Quid pro quo. Those sites also received traffic from the audiences searching using Google. "Without compensation" really only became a thing when Google started adding the inlined cards which distilled the site's content thus obviating the need for a user to visit the aforementioned site.
> where it can freely be downloaded by anyone at any time, by people who are then free to do whatever they like with it on their own hardware
I think you have a strong misunderstanding of the law and the general expectation of others.I'd like to remind you that a lot of celebrities face legal issues for posting photos of themselves. Here's a recent example with Jennifer Lopez[0]. The reason these types of lawsuits are successful is because it is theft of labor. If you hire a professional photographer to take photos of your wedding then the contract is that the photographer is handing over ownership of the photos in exchange of payment. The only difference here is that the photo was taken before a contract was made. The celebrity owns the right to their body and image, but not to the photograph.
Or think about Open Source Software. Just because it is posted on GitHub does not mean you are legally allowed to use it indiscriminately. GitHub has licenses and not all of them are unrestricted. In fact, a repo without a license does not mean unfettered usage. The default is that the repo owner has the copyright[1].
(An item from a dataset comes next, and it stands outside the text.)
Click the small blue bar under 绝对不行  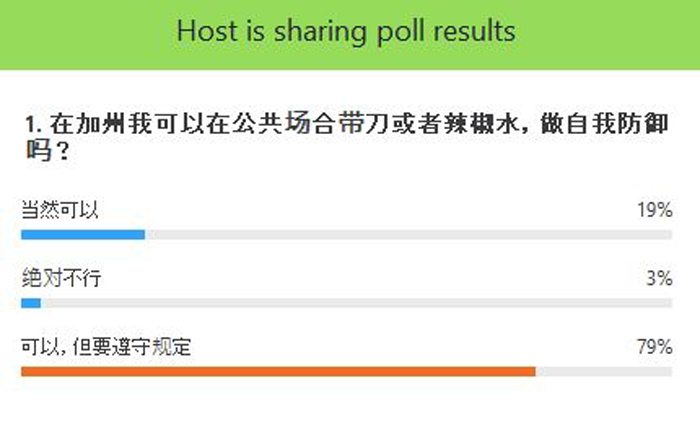coord(31,303)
> You're under no obligation to choose a license. However, without a license, the default copyright laws apply, meaning that you retain all rights to your source code and no one may reproduce, distribute, or create derivative works from your work.
A big part of what will make a lawsuit successful or not is if the owner has been deprived of compensation. As in, if you make money off of someone else's work. That's why this has been the key issue in all these AI lawsuits. Where the question is about if the work is transformative or not. All of this is in new legal territory because the laws were not written with this usage in mind. The transformative stuff is because you need to allow for parody or referencing. You don't want a situation where, say... someone including a video of what the president has said to discuss what was said[2]. But this situation is much closer to "Joe stole a book, learned from that book, and made a lot of money through the knowledge that they obtained from this book AND would not have been able to do without the book's help." Just, it's usually easier to go after the theft part of that situation. It's definitely a messy space.But basically, just because a piece of art exists on public property does not mean you have the right to do whatever you want with it.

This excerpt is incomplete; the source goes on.